#### PASSAGE
- Opening Delimiter -

Feuchy in the Great War
(Summary of an article in french)
Feuchy is a small village with 1000 inhabitants today, 500 in 1914. It is situated two kilometers east of Arras in the north of France.
It was occupied by German troops in September 1914. The front line was several miles west, cutting the neighboring village St. Laurent from Blangy. The campaigns between 1914 and 1916 did not move the front. In April 1915, the population of Feuchy is evacuated. The German Emperor watched in vain the attack early 1915 and had to take back the iron crosses that he wanted to distribute in the center of Arras. But also the French attacks towards the Rhine river had remained without success. In both cases, even so the troops had been "strongly encouraged" by their generals, they had also been "strongly impressed" by enemy machine gun fire.

- Closing Delimiter -

#### INFORMATION SUPPLIED
- Opening Delimiter -

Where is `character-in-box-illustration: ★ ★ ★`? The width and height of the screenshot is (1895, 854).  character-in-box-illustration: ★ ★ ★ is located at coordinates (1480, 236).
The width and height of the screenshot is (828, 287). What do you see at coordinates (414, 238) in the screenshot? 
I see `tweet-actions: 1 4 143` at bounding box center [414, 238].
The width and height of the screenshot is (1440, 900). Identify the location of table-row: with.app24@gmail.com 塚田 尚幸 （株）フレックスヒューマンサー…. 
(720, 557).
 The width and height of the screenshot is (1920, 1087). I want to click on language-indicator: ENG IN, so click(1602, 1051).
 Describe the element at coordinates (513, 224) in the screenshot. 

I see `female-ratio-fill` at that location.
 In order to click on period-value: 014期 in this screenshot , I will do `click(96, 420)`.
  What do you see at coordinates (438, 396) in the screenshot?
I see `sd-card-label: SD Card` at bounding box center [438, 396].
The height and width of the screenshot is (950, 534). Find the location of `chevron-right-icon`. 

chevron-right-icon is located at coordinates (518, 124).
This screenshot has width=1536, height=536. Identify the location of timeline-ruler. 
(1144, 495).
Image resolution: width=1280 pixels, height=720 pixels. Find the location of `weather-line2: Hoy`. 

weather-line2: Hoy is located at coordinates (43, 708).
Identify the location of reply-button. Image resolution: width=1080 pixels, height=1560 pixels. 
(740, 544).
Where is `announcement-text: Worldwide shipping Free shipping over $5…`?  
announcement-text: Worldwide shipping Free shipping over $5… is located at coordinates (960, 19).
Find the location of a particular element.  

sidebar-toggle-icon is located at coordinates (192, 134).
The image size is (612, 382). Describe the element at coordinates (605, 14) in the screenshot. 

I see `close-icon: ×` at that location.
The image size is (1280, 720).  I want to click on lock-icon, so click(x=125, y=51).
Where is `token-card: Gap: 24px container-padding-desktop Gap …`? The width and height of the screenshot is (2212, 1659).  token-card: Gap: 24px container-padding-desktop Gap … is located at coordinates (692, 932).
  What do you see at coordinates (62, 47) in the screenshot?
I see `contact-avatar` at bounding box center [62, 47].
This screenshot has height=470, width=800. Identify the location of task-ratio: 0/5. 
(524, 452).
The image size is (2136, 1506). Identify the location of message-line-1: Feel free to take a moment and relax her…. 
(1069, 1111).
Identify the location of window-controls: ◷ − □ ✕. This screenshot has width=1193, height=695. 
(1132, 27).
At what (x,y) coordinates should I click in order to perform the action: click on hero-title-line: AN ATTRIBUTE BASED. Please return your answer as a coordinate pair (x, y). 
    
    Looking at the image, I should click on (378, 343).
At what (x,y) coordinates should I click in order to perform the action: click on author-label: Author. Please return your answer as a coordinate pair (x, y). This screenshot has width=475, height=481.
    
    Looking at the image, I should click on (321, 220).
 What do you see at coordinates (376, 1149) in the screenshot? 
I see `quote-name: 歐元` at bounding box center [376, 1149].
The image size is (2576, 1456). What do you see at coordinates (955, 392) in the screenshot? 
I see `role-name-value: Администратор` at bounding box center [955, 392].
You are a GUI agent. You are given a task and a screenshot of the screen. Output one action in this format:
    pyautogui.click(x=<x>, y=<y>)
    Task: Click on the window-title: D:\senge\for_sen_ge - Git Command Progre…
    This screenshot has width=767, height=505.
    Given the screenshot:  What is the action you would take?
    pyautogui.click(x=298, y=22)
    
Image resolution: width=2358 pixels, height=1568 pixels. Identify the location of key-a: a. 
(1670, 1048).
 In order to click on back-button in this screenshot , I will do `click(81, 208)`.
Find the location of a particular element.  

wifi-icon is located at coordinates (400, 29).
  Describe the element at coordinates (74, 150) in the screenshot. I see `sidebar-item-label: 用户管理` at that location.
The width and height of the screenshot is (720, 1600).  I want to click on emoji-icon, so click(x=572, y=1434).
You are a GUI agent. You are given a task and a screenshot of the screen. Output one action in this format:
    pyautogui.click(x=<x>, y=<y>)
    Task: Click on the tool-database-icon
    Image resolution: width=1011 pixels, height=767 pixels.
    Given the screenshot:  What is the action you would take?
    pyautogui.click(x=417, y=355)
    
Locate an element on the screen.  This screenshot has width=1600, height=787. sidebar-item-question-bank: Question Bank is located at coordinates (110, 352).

- Closing Delimiter -

#### PROMPT
Name every geographic place in the Feuchy passage, including any rivers.

#### EXERCISE OUTPUT
Feuchy, Arras, France, St. Laurent, Blangy, the Rhine river